Purpose of the Study:
- To critically analyze and compare the efficacy of three common sensitivity measures in magnitude estimation.
- To determine the most reliable measure for quantifying sensitivity in psychophysical studies.
- To provide evidence-based recommendations for selecting sensitivity measures.
Main Methods:
- An experiment was conducted with 180 participants, a larger sample than typical for psychophysical studies.
- Two sets of stimuli with varying ranges and two types of stimuli (line segments and squares) were used.
- The performance of Pearson's correlation (R), Stevens' power function exponent (K), and Garriga-Trillo's measure (M) was evaluated.
Main Results:
- The exponent of Stevens' power function (K) yielded results contrary to expectations when comparing different stimulus ranges, leading to its rejection.
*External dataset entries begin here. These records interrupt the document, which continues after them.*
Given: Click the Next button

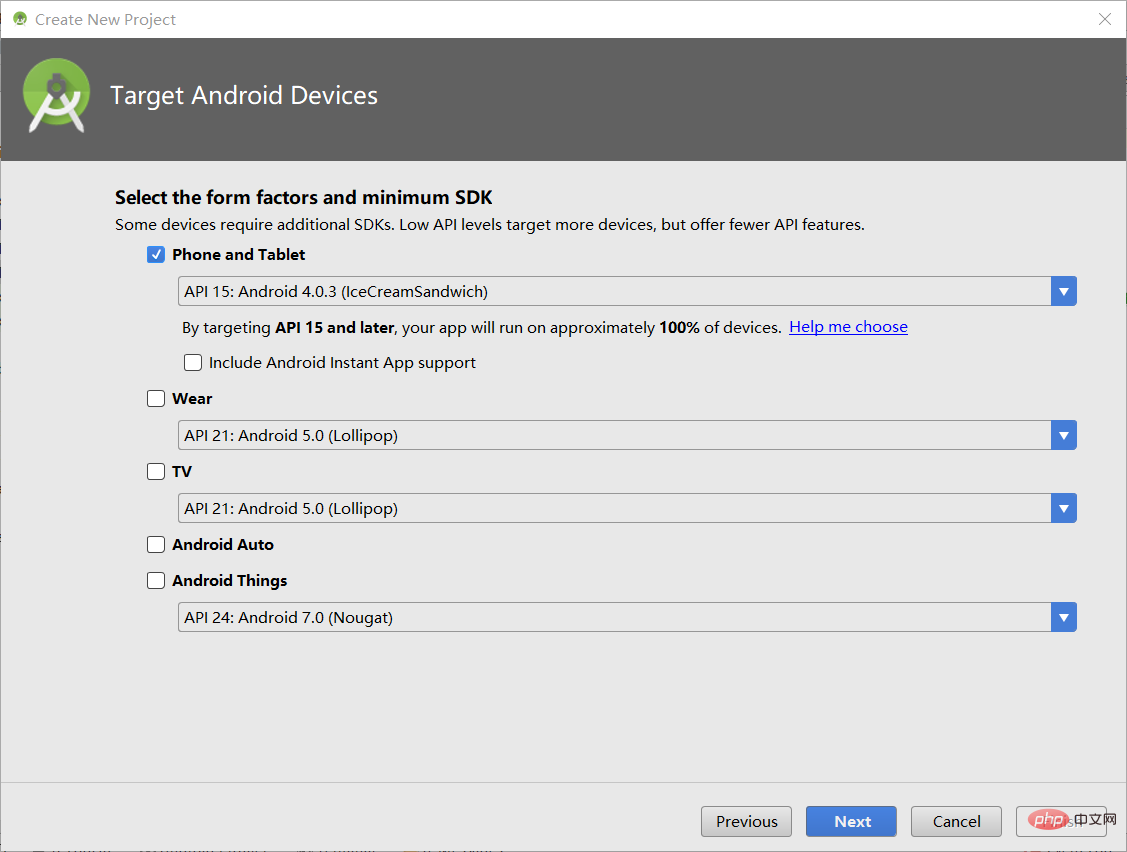Looking at the screenshot, I should tap(851, 821).

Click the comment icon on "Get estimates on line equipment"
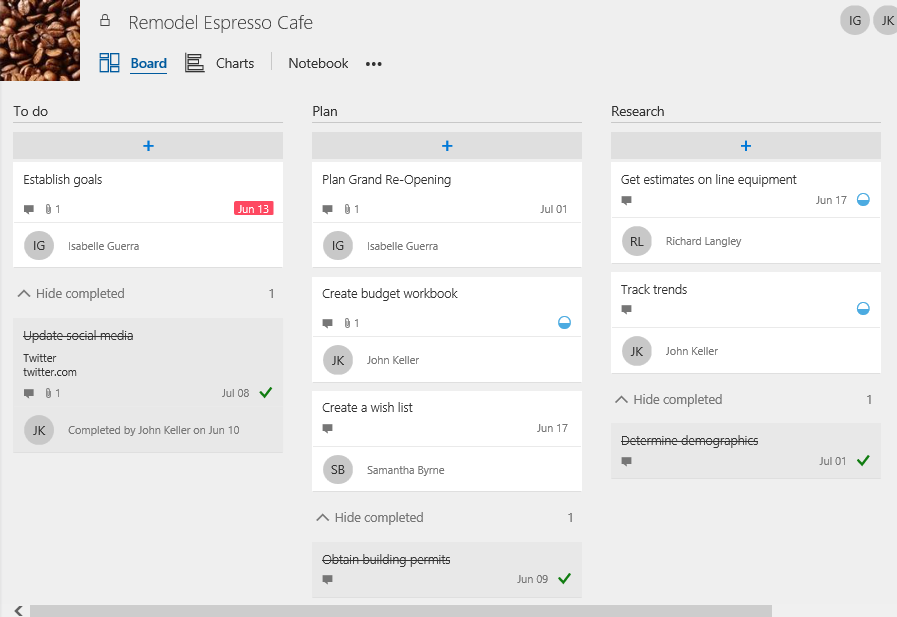tap(627, 200)
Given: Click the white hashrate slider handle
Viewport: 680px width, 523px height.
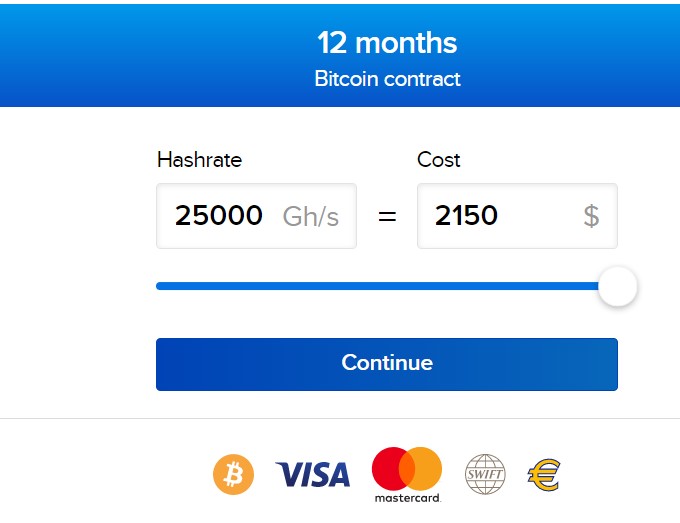Looking at the screenshot, I should point(618,286).
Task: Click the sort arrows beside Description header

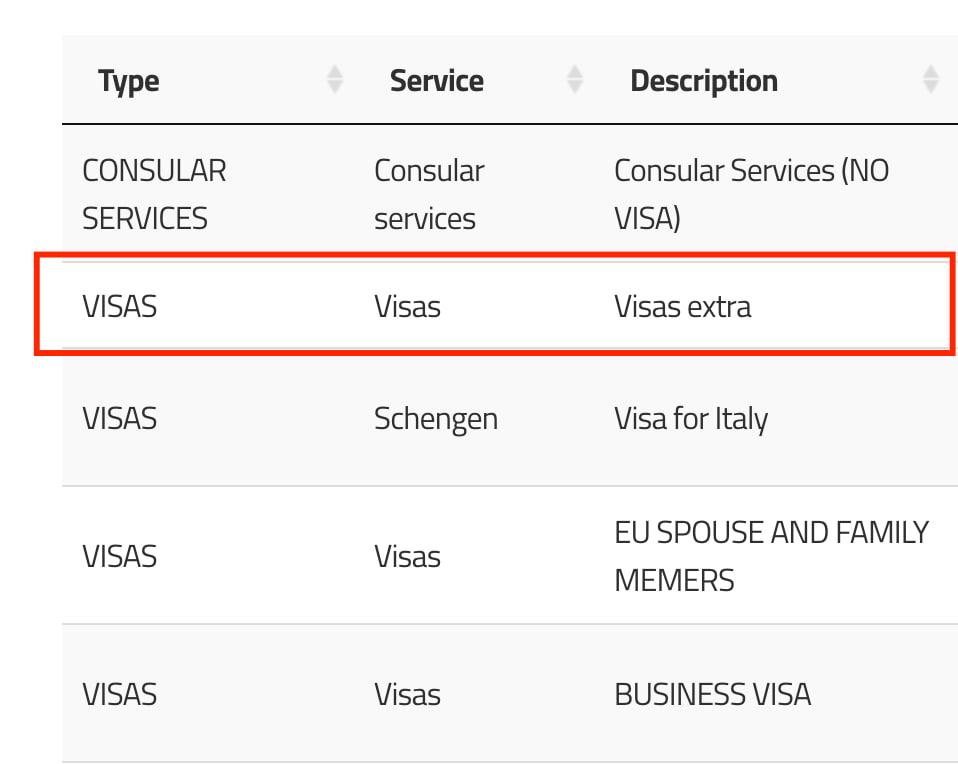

- Garriga-Trillo's measure (M) was rejected due to its nature as a linear transformation of Kendall's coefficient of concordance.
- Fisher's transformation, applied to Pearson's correlation (R), demonstrated suitability for achieving a normal distribution.
Conclusions:
- Stevens' power function exponent (K) and Garriga-Trillo's measure (M) are not recommended as reliable sensitivity measures in magnitude estimation.
- Fisher's transformation of Pearson's product-moment correlation (R) is proposed as the optimal method for assessing sensitivity.
- This recommended measure offers improved reliability and interpretability in psychophysical research.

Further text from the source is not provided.